# Carbon seatpost + bag?



## xjcrawlr (Jun 19, 2007)

Has anyone used a carbon seatpost with a larger seat bag, like a relevate?

Even though I'm a clyde, I've been using a carbon post for years on different hardtails. I'm partial to the ride charcteristics of a carbon post as opposed to alum. But I am concerned about potential rubbing from straps.


----------



## TigWorld (Feb 8, 2010)

It'll really depend on how much grit gets between the bag and post from your riding conditions. Most carbon seatposts have a fairly thick clearcoat plus cosmetic weave beauty layer on them. Just keep and eye on it, and if the clearcoat starts to wear then just recoat it. There are a number of readily available clear coat two part epoxies - even decoupage stuff from your local hobby shop will work well. Alternatively, wrap the post in some gaffa tape to protect it. Gaffa is also really handy out on the trail and wrapping it around your seat post is a great place to store it (provided you don't need to lower your seat post too much).


----------



## VO2 Lax (Jan 2, 2011)

Buy a cheap grip, rubber, foam, whatever. Slice it in half put it on the post before you install the saddle bag. This will help with rub and minimize the swinging from left to right.


----------



## TobyGadd (Sep 9, 2009)

Gaffer's tape is a good idea.

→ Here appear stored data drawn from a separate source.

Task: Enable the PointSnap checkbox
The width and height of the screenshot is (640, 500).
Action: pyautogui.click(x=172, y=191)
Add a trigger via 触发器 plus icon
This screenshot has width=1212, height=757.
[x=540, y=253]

Electrical tape should also work.


----------



## besoft (Dec 7, 2007)

I put clear bra on frame and post to protect it from the bags


----------



## Macbeth (Jan 13, 2011)

Eriksen Ti post... Rides just like your carbon one, but will wear the seat bag out not the other way around...


----------



## BikeShopMonkey (Nov 18, 2010)

there is a "top coat" on all carbon fiber parts. it is just a thin coat of clear to protect the fibers. you can easily just brush on any gloss or clear coat or spray on if you get damage to that area.

this goes for frames too.


----------